Univariate and multivariate Cox regression were adopted with the lncRNA-based signature and clinicopathological characteristics. The outcome was presented in Fig. 6. The lncRNA-based signature was an independent predictive factor of DFS and OS for training and entire sets (P < 0.05). In the univariate analyses, pT and stage of the tumor were demonstrated to be risk factors for both DFS and OS of hepatocellular carcinoma patients in training, validation and entire cohorts (P < 0.05). Pathological metastasis was also a significant risk factor for DFS and OS in the univariate regression (P < 0.05).
The performance of the 10-lncRNA signature was evaluated by the area under the ROC curve. The area under curve (AUC) value of the 1,3,5-year DFS predicted in the entire set was 0.73, 0.69 and 0.68 respectively (Fig. 7A). The AUC value of the 1,3,5-year OS predicted in the entire set was 0.76, 0.72 and 0.71 (Fig. 7B). All of the AUC values showed the good performance of lncRNA-based signature. To explore the prognostic value of lnc-RNA based signature, we compared the AUC value of lncRNA-based signature and American joint committee on cancer (AJCC) 8th TNM stage (Fig. 8). The AUC value of TNM stage for DFS was 0.67 lower than the AUC value of lncRNA-based signature. However, the AUC value of TNM stage combined lncRNA-based signature was 0.79 better than the AUC value of TNM stage or lncRNA-based signature alone.

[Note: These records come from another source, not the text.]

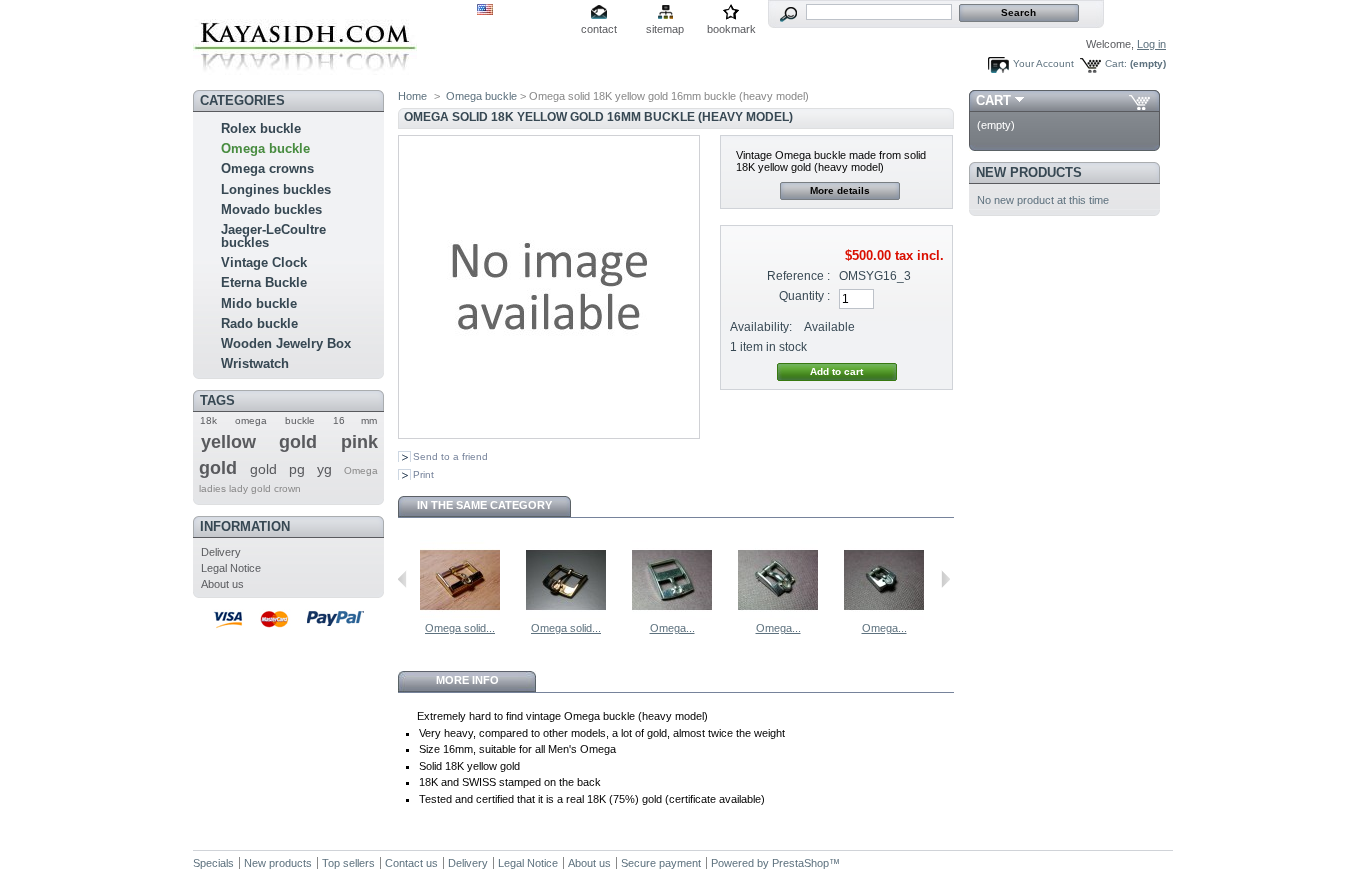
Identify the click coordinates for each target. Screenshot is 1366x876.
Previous (402, 579)
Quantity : (804, 296)
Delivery (221, 552)
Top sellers (348, 863)
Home (412, 96)
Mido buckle (259, 303)
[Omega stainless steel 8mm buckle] (778, 616)
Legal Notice (231, 568)
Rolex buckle (261, 128)
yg (324, 469)
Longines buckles (276, 189)
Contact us (411, 863)
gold (263, 469)
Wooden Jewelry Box (286, 343)
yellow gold (259, 442)
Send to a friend (450, 456)
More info (467, 680)
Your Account (1043, 63)
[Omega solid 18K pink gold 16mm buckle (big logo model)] (566, 616)
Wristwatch (255, 363)
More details (840, 190)
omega (251, 420)
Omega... (672, 628)
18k (208, 420)
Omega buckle (265, 148)
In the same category (484, 505)
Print (423, 474)
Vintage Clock (264, 262)
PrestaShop (800, 863)
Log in (1151, 44)
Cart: (1116, 63)
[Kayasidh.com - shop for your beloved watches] (305, 76)
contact (599, 29)
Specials (213, 863)
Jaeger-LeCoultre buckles (273, 236)
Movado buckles (271, 209)
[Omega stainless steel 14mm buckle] (672, 616)
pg (297, 469)
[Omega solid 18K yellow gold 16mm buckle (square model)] (460, 616)
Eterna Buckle (264, 282)
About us (222, 584)
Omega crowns (267, 168)
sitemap (665, 29)
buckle (300, 420)
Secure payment (661, 863)
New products (1029, 172)
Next (945, 579)
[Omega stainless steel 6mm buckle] (884, 616)
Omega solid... (460, 628)
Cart (993, 100)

Similar results were obtained for OS analysis, which suggested that the combination of TNM stage and lncRNA-based signature could improve the prognosis predictive ability.
What’ more, in order to further analyze the applicable clinical characteristics of lncRNA-based signature, we divided all the patients into different subgroups by TNM stage integrating with lncRNA-based signature. Kaplan Meier curves were performed in the subgroups (Fig. 9). The survival curves indicated that patients of stage I/II in the low-risk group had better survival rate than which in the high-risk group (P < 0.0001), patients of stage III/IV in the high-risk group had worse survival prognosis than which in the low-risk group (P < 0.0001).
Functional enrichment analyses
Firstly, 3212 and 250 target genes that were co-expressed with DFS/OS related lncRNAs were extracted from RAID 2.0 database. These significantly correlated genes were used for GO analysis and KEGG enrichment analysis to determine the potential mechanism of the DFS/OS related lncRNAs in regulating HCC (Fig. 10). GO enrichment analysis found the DFS related DElncRNAs were mainly enriched in organelle fission, nuclear division mitotic nuclear division, and chromosome segregation, etc. Moreover, regulation of mRNA metabolic process, regulation of RNA stability and pri-miRNA transcription by RNApolymeraseII were the most enriched function with OS related DElncRNAs. KEGG analysis showed that the target gene of DFS related DElncRNAs had significant link to lots of enriched pathways, including cell cycle, p53 signaling pathway, tumor necrosis factor signaling pathway, and MAPK signaling pathway. What’s more, the KEGG analysis of OS related DElncRNAs revealed that their targeted genes were involved in transcriptional misregulation in cancer, human T-cell leukemia virus 1 infection, interleukin-17 signaling pathway, cell cycle, and transforming growth factor–beta signaling pathway.